Achieving Quality when Something is Always Broken
In the quality profession, we are accustomed to thinking about product and component quality in terms of compliance (whether specifications are met), performance (e.g. whether requirements for reliability or availability are met), or other factors (like whether we are controlling for variation effectively, or “being lean” which is realized in the costs to users and consumers). So this morning I attended Ed Seidel’s keynote talk at TeraGrid 09, and was struck by one of his passing statements on the quality issues associated with a large supercomputer or grid of supercomputers.
He said (and I paraphrase, so this might be slightly off):
We are used to thinking about the reliability of one processor, or a small group of processors. But in some of these new facilities, there are hundreds of thousands of processors.
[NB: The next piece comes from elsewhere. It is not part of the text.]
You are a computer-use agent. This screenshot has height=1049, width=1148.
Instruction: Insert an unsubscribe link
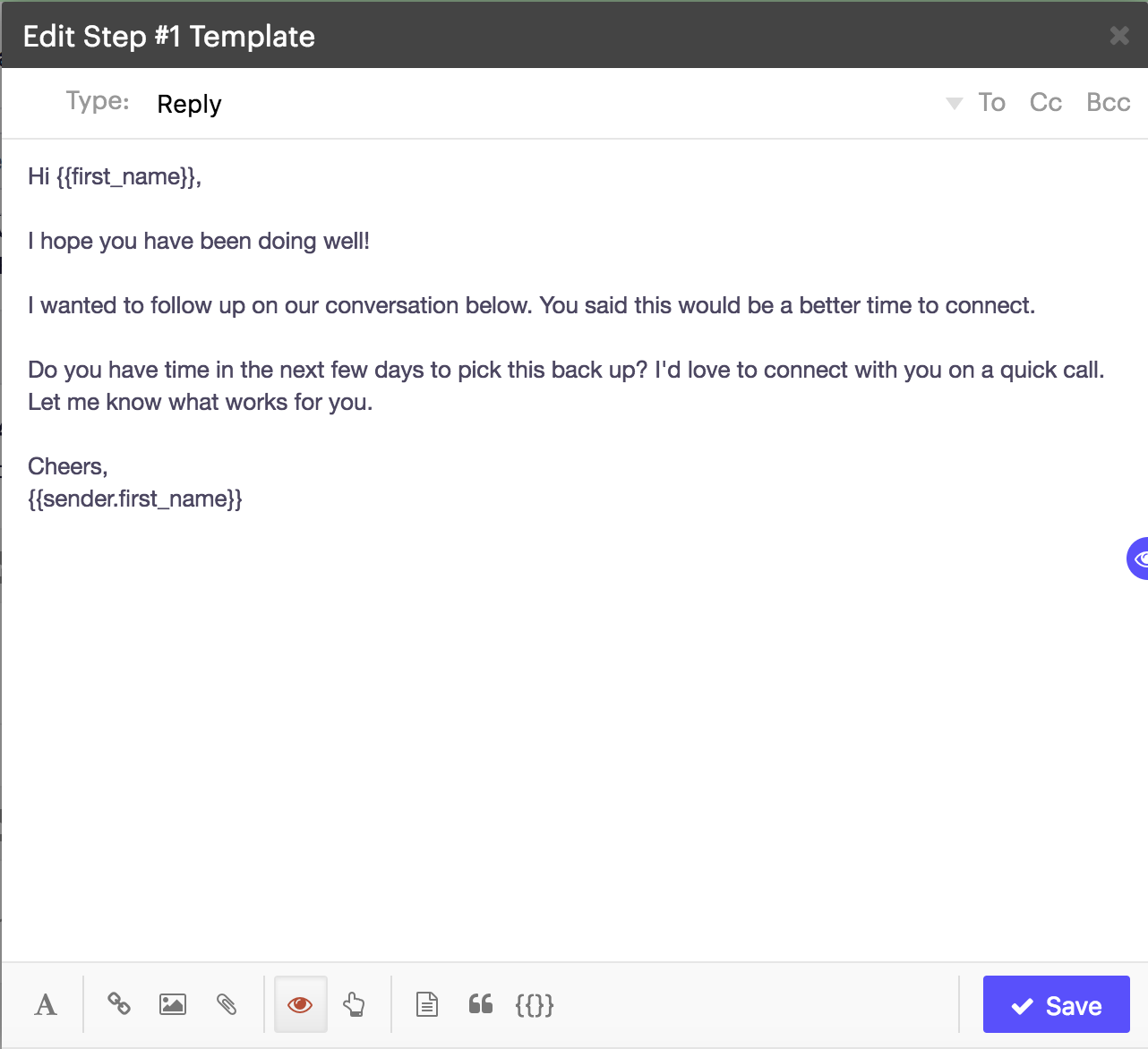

Fault tolerance takes on a new meaning because there will be a failure somewhere in the system at all times.
This immediately made me think of society: no matter how much “fault tolerance” a nation or society builds into its social systems and institutions, at the level of the individual there will always be someone at any given time who is dealing with a problem (in technical terms, “in a failure state”). Our programs that aim for quality on the scale of society should take this into account, and learn some lessons from how today’s researchers will deal with fault tolerance in hugely complex technological systems.
It also makes me wonder whether there is any potential in exploring the idea of quality holography. In large-scale systems built of closely related components, is the quality of the whole system embodied in the quality of each individual part? And is there a way to measure or assess this or otherwise relate these two concepts operationally? Food for thought.